As usual, Ran Prieur has also been posting a steady stream of insightful commentary. I'll snatch a few of the best bits from the past couple days:

People are calling this "anarchy." I call it reality, a painful transition back to a world where people are intelligent and adaptable and empathic and take care of each other, instead of putting their trust in "whoever is in charge." The dying people of New Orleans are being told they're "on their own." If only they'd been told that years ago, they would have had a chance to get ready. The rest of us still have that chance. The President is not going to help you. Congress is not going to "do something." Your imaginary sky father deity is not going to intervene. Only your equals will help you, and you will help them. There's nobody here but us chickens.

...

The Empire wants to dominate. It doesn't want us running wild in the streets, because that's unpredictable. It's showing looters not to make us steal, but to make us afraid of looters, so we happily give more power to authorities. The worst thing that could happen from the Empire's perspective, and the best thing from our perspective, is for the media to show people getting along, being helpful, working effectively, without any police or soldiers or bureaucrats around. Conversely, the best thing for the rulers is for us to see horrific violence in the absence of central control.

...

The change in policy will be to use New Orleans as an excuse to crank up the police state another notch, to suck even more power away from you and me and into central authorities that will get even more inefficient and insane, leading to more catastrophes that will justify more power-concentration, until the whole thing mercifully unravels from the edges.

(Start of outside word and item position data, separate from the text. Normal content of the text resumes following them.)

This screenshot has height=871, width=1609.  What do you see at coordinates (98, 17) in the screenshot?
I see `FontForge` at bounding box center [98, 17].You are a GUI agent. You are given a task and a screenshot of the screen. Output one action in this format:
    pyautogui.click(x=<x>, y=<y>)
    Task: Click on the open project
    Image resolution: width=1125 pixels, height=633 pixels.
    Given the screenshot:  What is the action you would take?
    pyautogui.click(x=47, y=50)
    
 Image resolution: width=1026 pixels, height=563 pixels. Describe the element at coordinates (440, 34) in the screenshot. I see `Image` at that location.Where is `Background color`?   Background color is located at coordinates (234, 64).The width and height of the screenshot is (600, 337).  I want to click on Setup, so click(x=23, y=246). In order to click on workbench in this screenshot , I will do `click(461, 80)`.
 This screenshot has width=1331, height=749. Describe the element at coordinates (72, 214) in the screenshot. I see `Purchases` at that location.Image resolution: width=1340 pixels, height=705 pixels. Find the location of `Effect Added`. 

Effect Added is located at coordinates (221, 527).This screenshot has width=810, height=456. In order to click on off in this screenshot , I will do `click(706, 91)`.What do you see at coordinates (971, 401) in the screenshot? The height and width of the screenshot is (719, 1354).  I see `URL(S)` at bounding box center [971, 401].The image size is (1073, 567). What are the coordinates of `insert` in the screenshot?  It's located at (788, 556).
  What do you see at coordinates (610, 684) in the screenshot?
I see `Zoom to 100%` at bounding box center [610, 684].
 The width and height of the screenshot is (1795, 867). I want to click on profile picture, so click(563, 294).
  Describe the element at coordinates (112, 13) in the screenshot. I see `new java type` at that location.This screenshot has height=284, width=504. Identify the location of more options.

If Ran is right, we can expect to see even more Patriot Act-esque behavior in the wake of the disaster, to be readily be accepted by most of the populace. I hope he's overstating it, but as Nero fiddles, there isn't much cause for hope in that department.

Meanwhile, the poor suffer the brunt of it.

Anyway, like I said at the beginning, I really have nothing to add. I posted this as an excuse to pass on a few links, as well as put the whole thing in perspective.